In 1995, Microsoft hosted an Internet Strategy Day and announced its commitment to adding Internet capabilities to all its products. In fulfillment of that announcement, Microsoft Internet Explorer arrived as both a graphical Web browser and the name for a set of technologies.
1995: Internet Explorer 1.0
In July 1995, Microsoft released the Windows 95 operating system, which included built-in support for dial-up networking and TCP/IP (Transmission Control Protocol/Internet Protocol), key technologies for connecting to the Internet. In response to the growing public interest in the Internet, Microsoft created an add-on to the operating system called Internet Explorer 1.0. When Windows 95 with Internet Explorer debuted, the Internet became much more accessible for many more people.
Internet Explorer technology originally shipped as the Internet Jumpstart Kit in Microsoft Plus! For Windows 95. Internet Explorer replaced the need for cumbersome, manual installation steps required by many of the existing shareware browsers.
1995: Internet Explorer 2.0
In November 1995, Microsoft released its first cross-platform browser, Internet Explorer 2.0, which supported both Macintosh and 32-bit Windows users.
With Internet Explorer 2.0 came a new set of fledgling Internet technologies that offered Web developers and designers the power to design secure, media-rich Web sites with tracking capabilties. Internet Explorer 2.0 technology introduced Secure Socket Layer (SSL) protocol as well as support for HTTP cookies, Virtual Reality Modeling Language (VRML), and Internet newsgroups.
1996: Internet Explorer 3.0
In August 1996, Microsoft released its completely rebuilt Internet Explorer technology, which included features that were revolutionary for the time. Designed for Windows 95, Internet Explorer 3.0 technology offered useful components that immediately appealed to users, including Internet Mail and News 1.0 and Windows Address Book. Later, Microsoft NetMeeting® and Windows Media Player were added. Now the Internet Explorer browser could display GIF and JPG files, play MIDI sound files, and play streaming audio files without the assistance of helper applications.
For Web developers, Internet Explorer 3.0 technology delivered a flexible programming model with a choice of scripting languages. Web designers also received more predictable results, thanks to Cascading Style Sheets (CSS). Moreoever, Internet Explorer 3.0 was designed to allow Web developers to extend it easily at a time when Internet standards were quickly evolving.
1997: Internet Explorer 4.0
Designed for Windows 95, Windows 98, and Windows NT®, Internet Explorer 4.0 technology was a significant move forward. For Web developers, the addition of Dynamic HTML (DHTML) heralded the next step in Web design. DHTML gave Web developers more control over content and style and created opportunities that previously had been possible only with software applications.

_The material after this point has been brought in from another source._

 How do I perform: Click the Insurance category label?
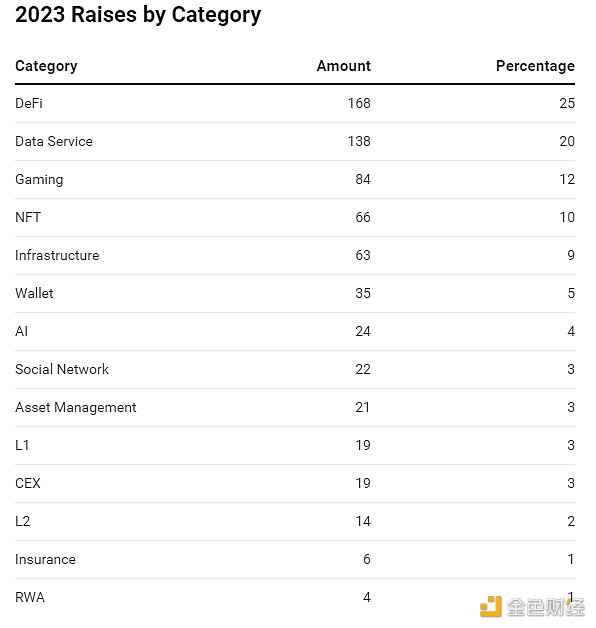click(x=45, y=560)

Suddenly Web pages became much more interactive—users could expand menus with a click or drag images and objects around. The Web started to look more like the applications and games that people were accustomed to and less like a static series of pages.

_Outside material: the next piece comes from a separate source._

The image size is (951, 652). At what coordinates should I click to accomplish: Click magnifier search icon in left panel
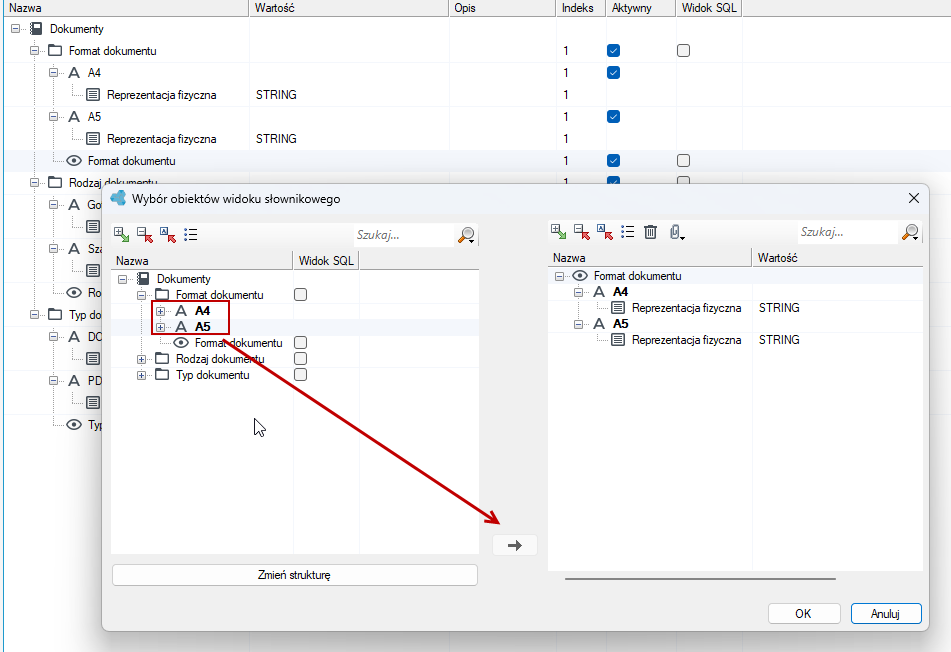tap(466, 235)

With Internet Explorer 4.0, Microsoft Outlook® Express 4.0 was also installed for the first time as an upgrade to Internet Mail and News. This built-in component improved the way users sent, received, and organized their e-mail and address book.
1998: Internet Explorer 5.0
With the September 1998 release of Internet Explorer 5.0 technology, developers gained the ability to design richer Web applications. DHTML capabilities were expanded, giving Web developers more flexibility and power to create interactive Web sites.

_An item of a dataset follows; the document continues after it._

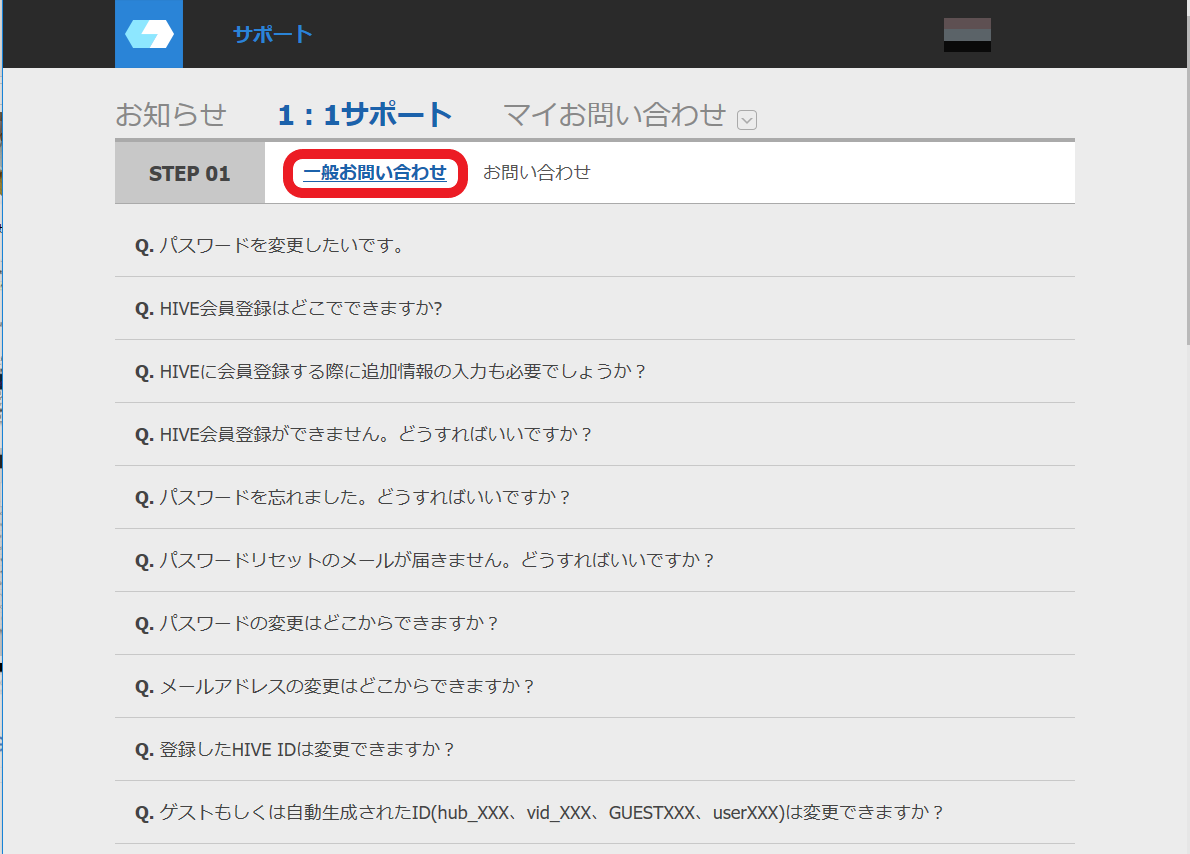Click the HIVE logo icon
Viewport: 1190px width, 854px height.
[148, 33]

Now personalization became a key focus as Web applications based on DHTML emerged. Users encountered rich applications on the Web—for example, an expense report could automatically configure itself based on a user's personalized settings. With expanded programming capabilities such as these, Internet Explorer 5.0 technologies helped usher in a new era of e-commerce.
2001: Internet Explorer 6
Internet Explorer 6 technology was released with Windows XP in 2001 as a more private, reliable, and flexible technology than previous versions. Because privacy and security had become customer priorities, Microsoft implemented tools that support Platform for Privacy Preferences (P3P), a technology under development by the World Wide Web Consortium (W3C).
From the home user simply browsing content on the Web, to the IT administrator deploying and maintaining a rich set of Windows Internet technologies, to the Web developer creating rich Web content, Internet Explorer 6 technologies provide the freedom to experience the best of the Internet.